SOURCE PASSAGE
+ + + + +

Community-level projects directly and more quickly impact local populations
because of their proximity. Projects are located in local communities where they
stimulate jobs and purchases of materials and equipment. As projects are
designed, implemented, and functioning (more immediately because of community
control and local reliance) stimulus takes effect. There is not a lag in waiting
for a trickle-down of benefits.
Bottom-up stimulus would have groups of tens, hundreds, and thousands of local
citizens gather together and assess their challenges and opportunities in the
process of creating an action plan for development. "Participatory" planning
activities help guide community members through dialogue and information
gathering in order to develop solutions to their pressing needs. Their community
projects funded by government will create multi-tiered, private-public
partnerships, and advance both federalism and national unity.
In bottom-up stimulus, decision-making of local participants and partner groups
is improved through information sharing and collaboration. Risk is shared in
these community investments; local people and organizations also contribute
in-kind, sometimes in the form of labor and partial financing. Bottom-up
stimulus diversifies the economy and makes it more resilient in times of
fluctuation.

+ + + + +

INFORMATION PROVIDED
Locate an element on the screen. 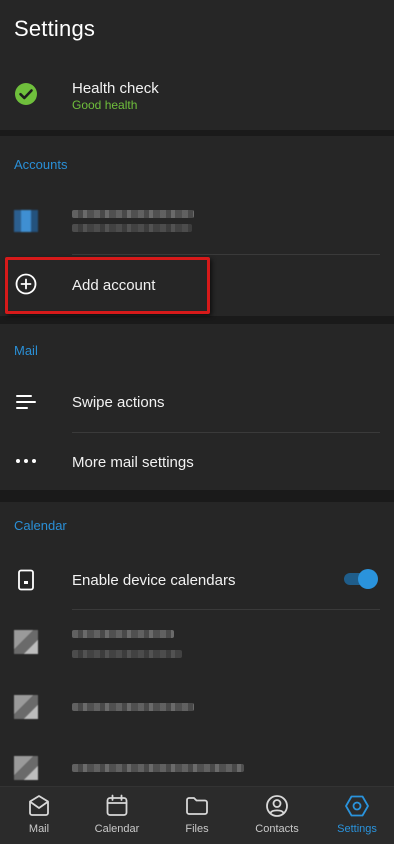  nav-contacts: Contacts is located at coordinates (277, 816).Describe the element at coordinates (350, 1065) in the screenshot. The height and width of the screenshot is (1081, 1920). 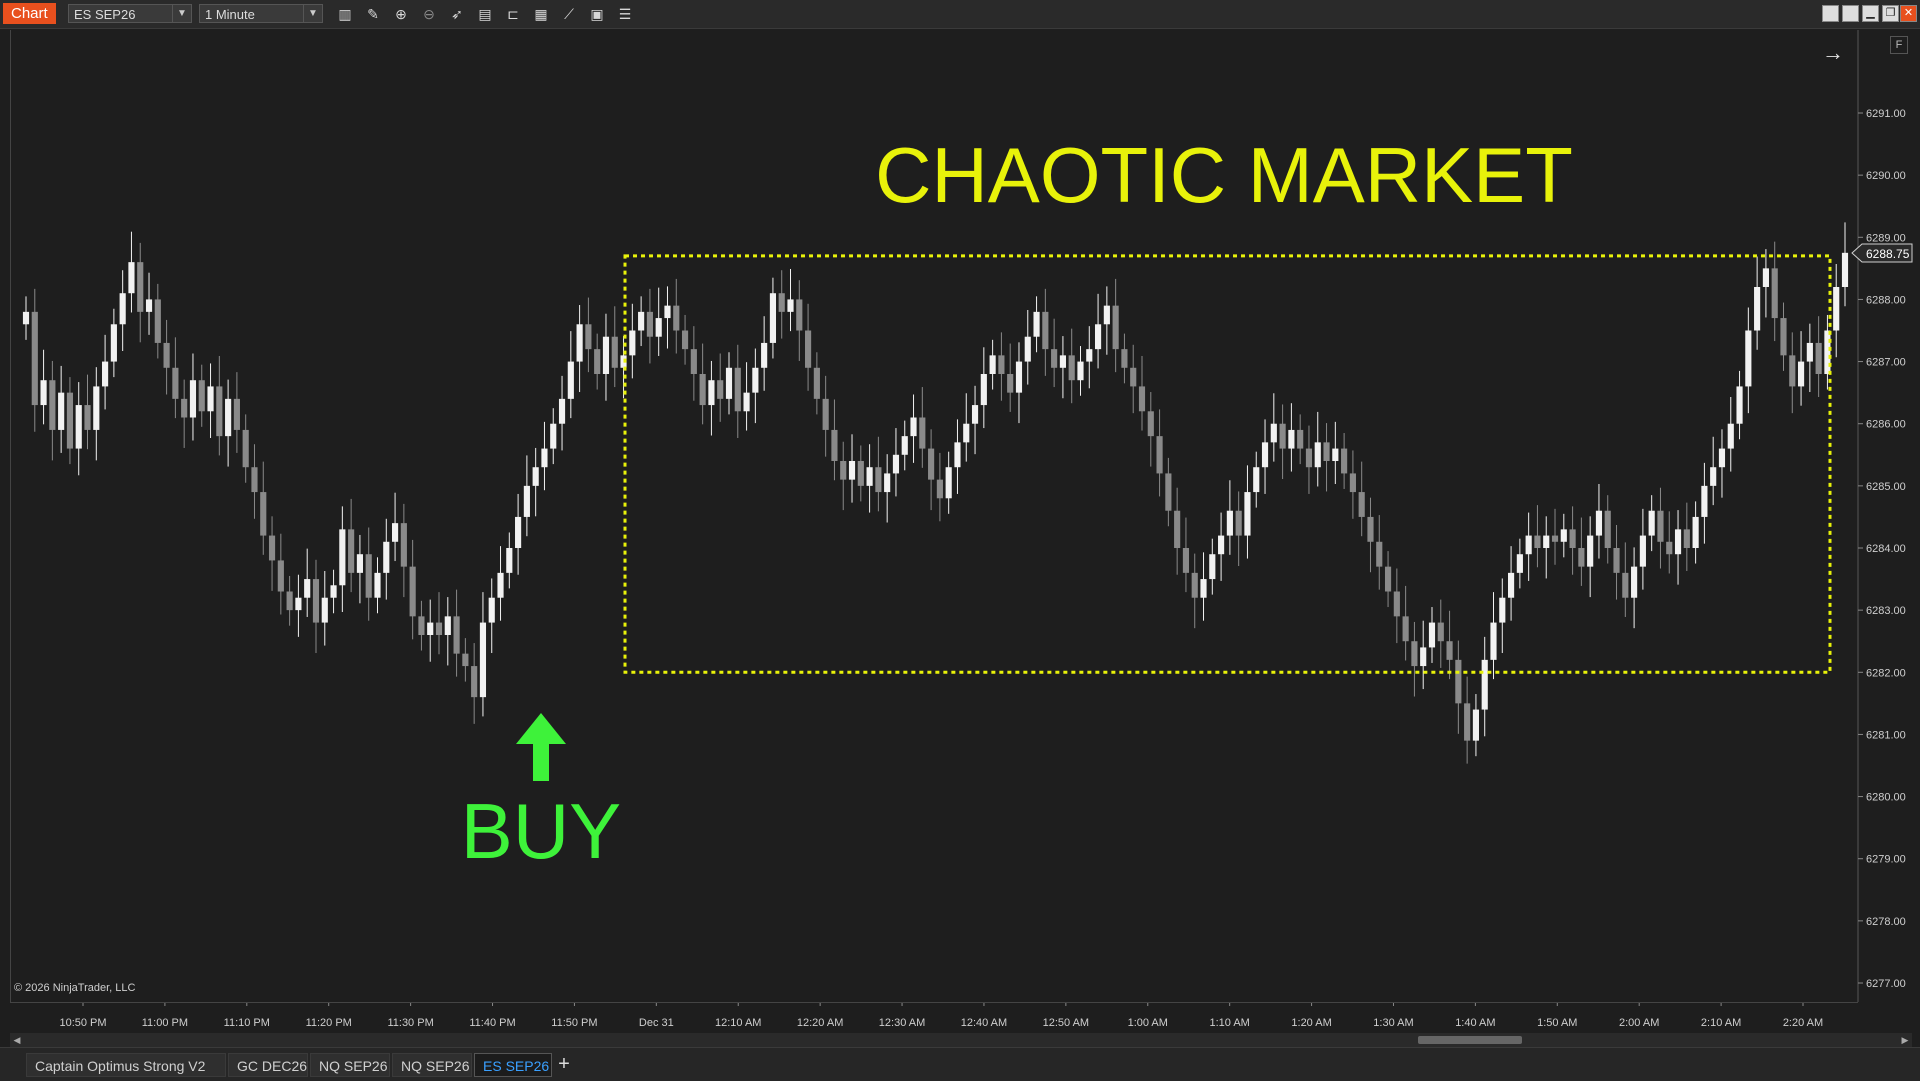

+ + + + +

WHAT THIS TASK INVOLVES
Could you write out, word for word, the part of the bottom-up stimulus passage that starts at "In bottom-up stimulus, decision-making" and stops after "fluctuation."?

EXPECTED OUTPUT
In bottom-up stimulus, decision-making of local participants and partner groups
is improved through information sharing and collaboration. Risk is shared in
these community investments; local people and organizations also contribute
in-kind, sometimes in the form of labor and partial financing. Bottom-up
stimulus diversifies the economy and makes it more resilient in times of
fluctuation.